Domyślam się, że talent i czar odtwórców głównych ról będzie dla wielu z Was głównym powodem, by sięgnąć po tę produkcję. I tu się nie zawiedziecie. James McAvoy brawurowo odgrywa rolę Victora Frankesteina. Ma szelmowski uśmiech i szaleństwo w oczach jak przystało na człowieka, który igra z życiem i śmiercią. Z Danielem Radcliffem tworzy zgrany duet, nic też dziwnego, że najlepiej ogląda się ich wspólne sceny.

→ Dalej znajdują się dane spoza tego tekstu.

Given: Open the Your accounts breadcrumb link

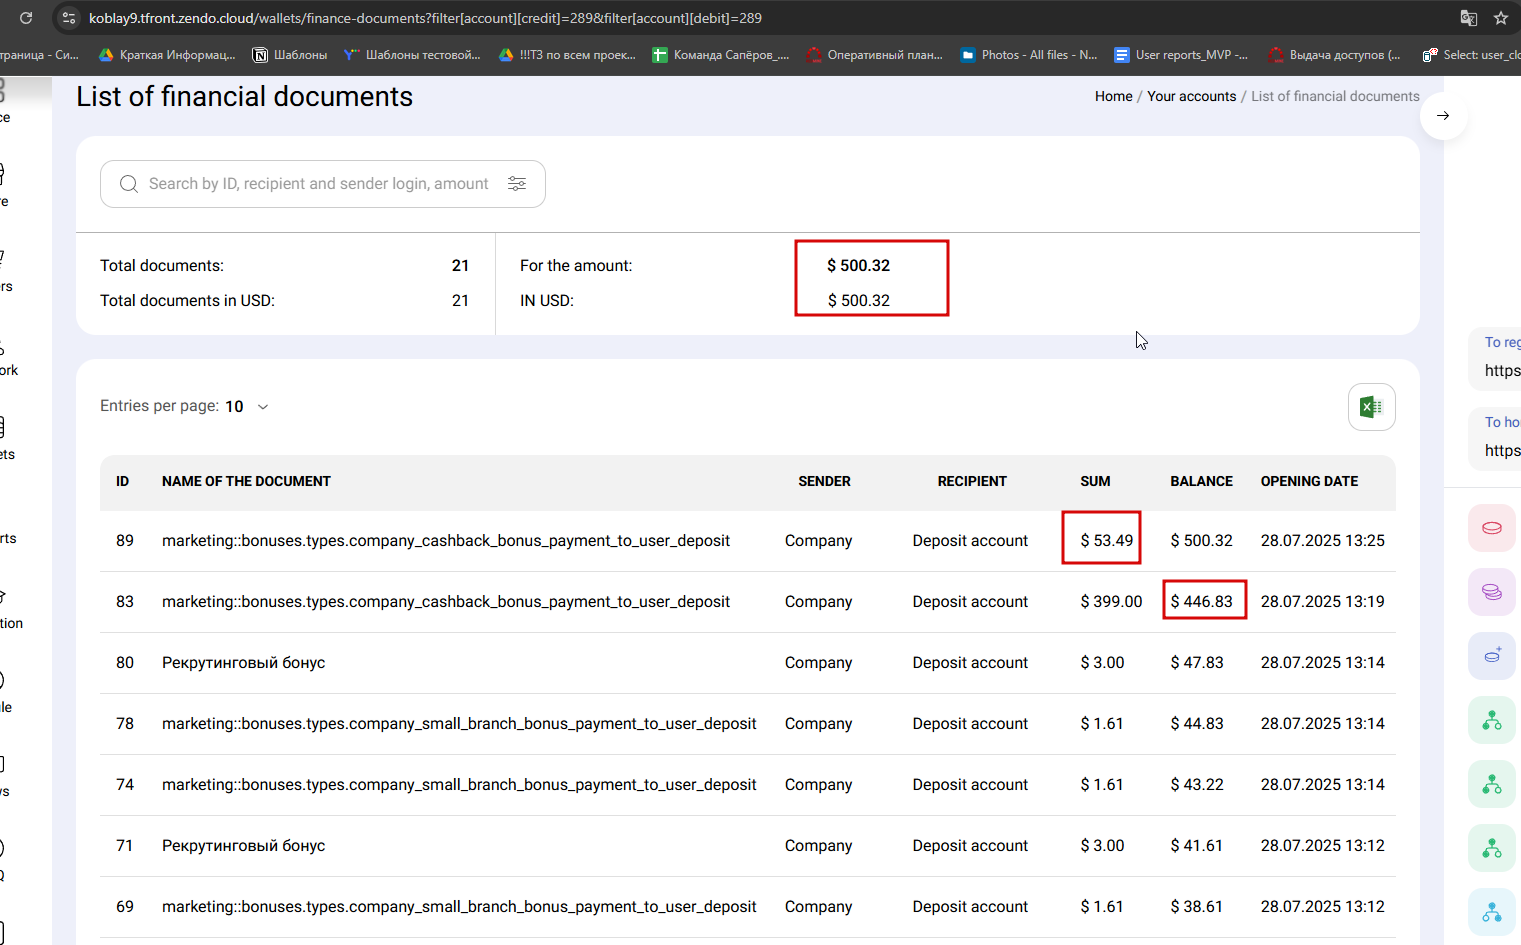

Na ekranie pojawiają się jeszcze dobrzy znajomi z serialu Sherlock (wszak Paul McGuigan wcześniej wyreżyserował cztery odcinki popularnej serii) – Andrew Scott w roli katolickiego inspektora Scotland Yardu, depczącego Victorowi po piętach, Mark Gatiss oraz Louise Brealey w epizodycznych rolach.

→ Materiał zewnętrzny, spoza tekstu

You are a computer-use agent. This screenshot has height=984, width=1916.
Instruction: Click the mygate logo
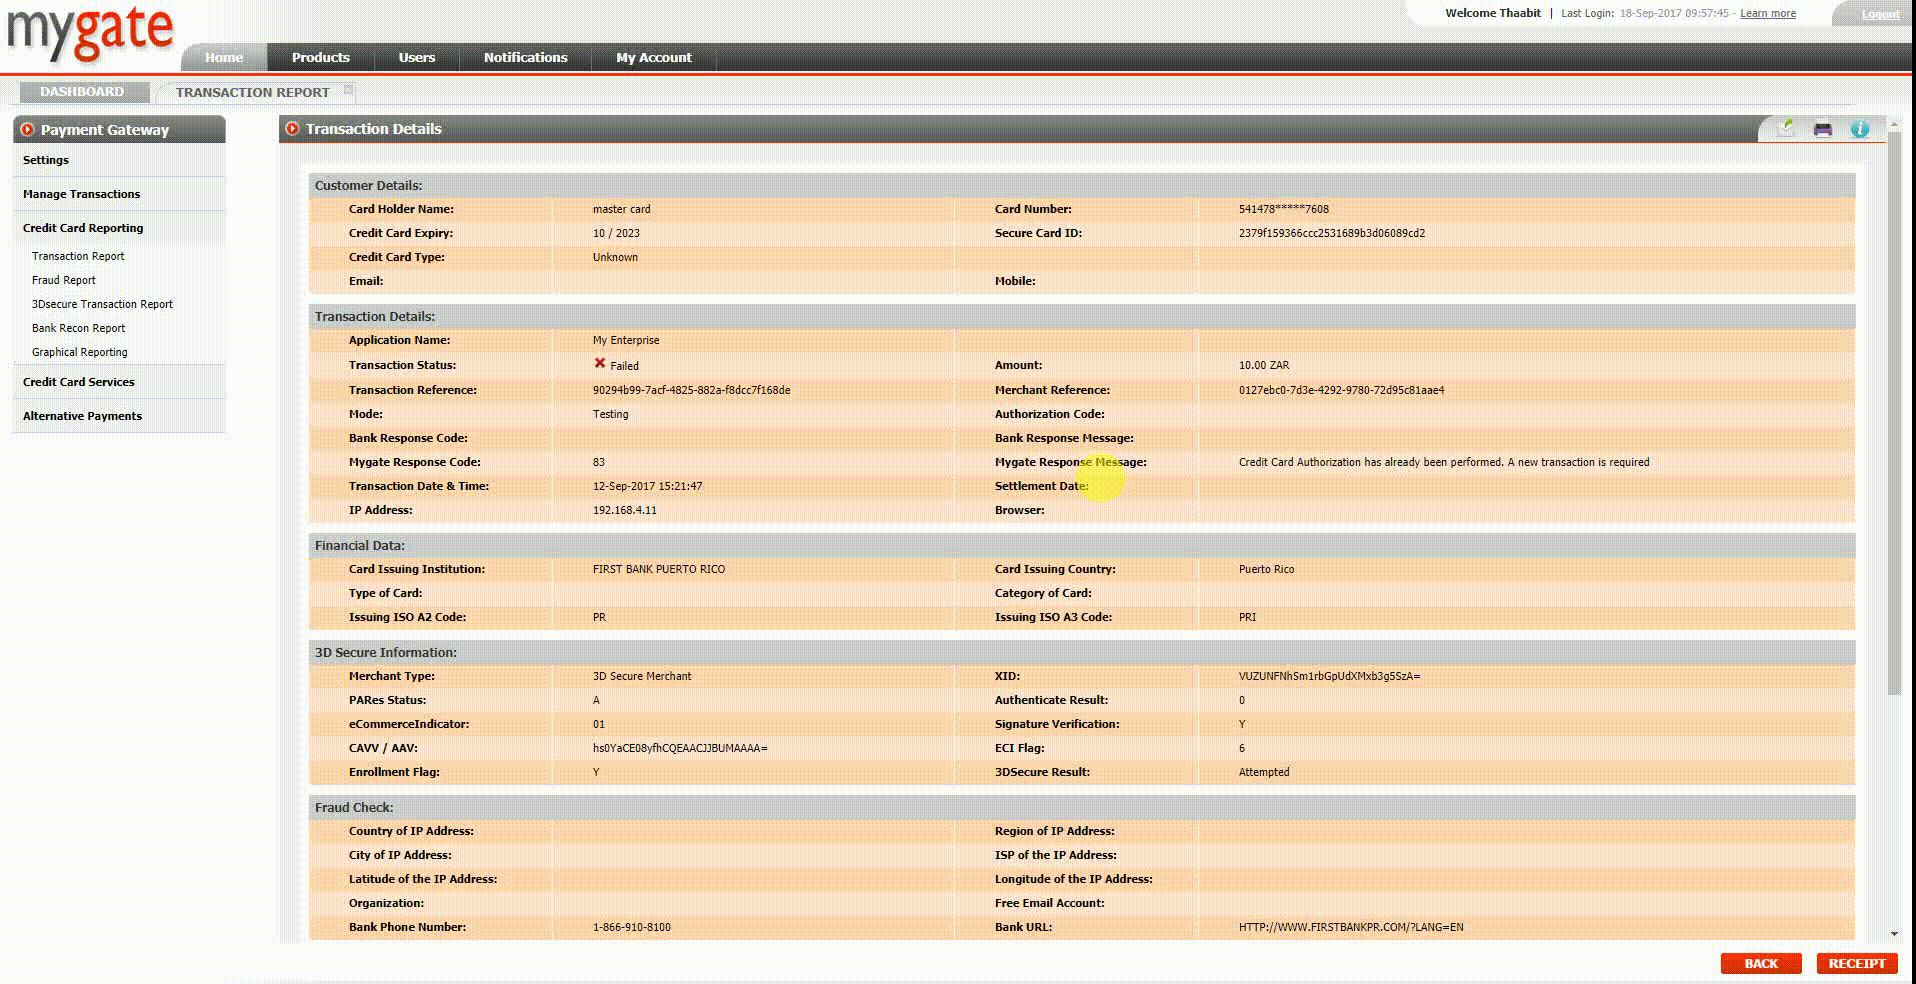(90, 32)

Ale banda zdolnych Brytyjczyków i Irlandczyków cudów nie zdziała, gdy zawodzi scenariusz i szwankuje dynamika. Nie mogę się oprzeć wrażeniu, że twórcy Victora Frankensteina tak bardzo chcieli stworzyć oryginalną wersję znanej opowieści o szalonym naukowcu, że ostatecznie padli ofiarą własnych pomysłów. Niestety, przeważnie kiepskich.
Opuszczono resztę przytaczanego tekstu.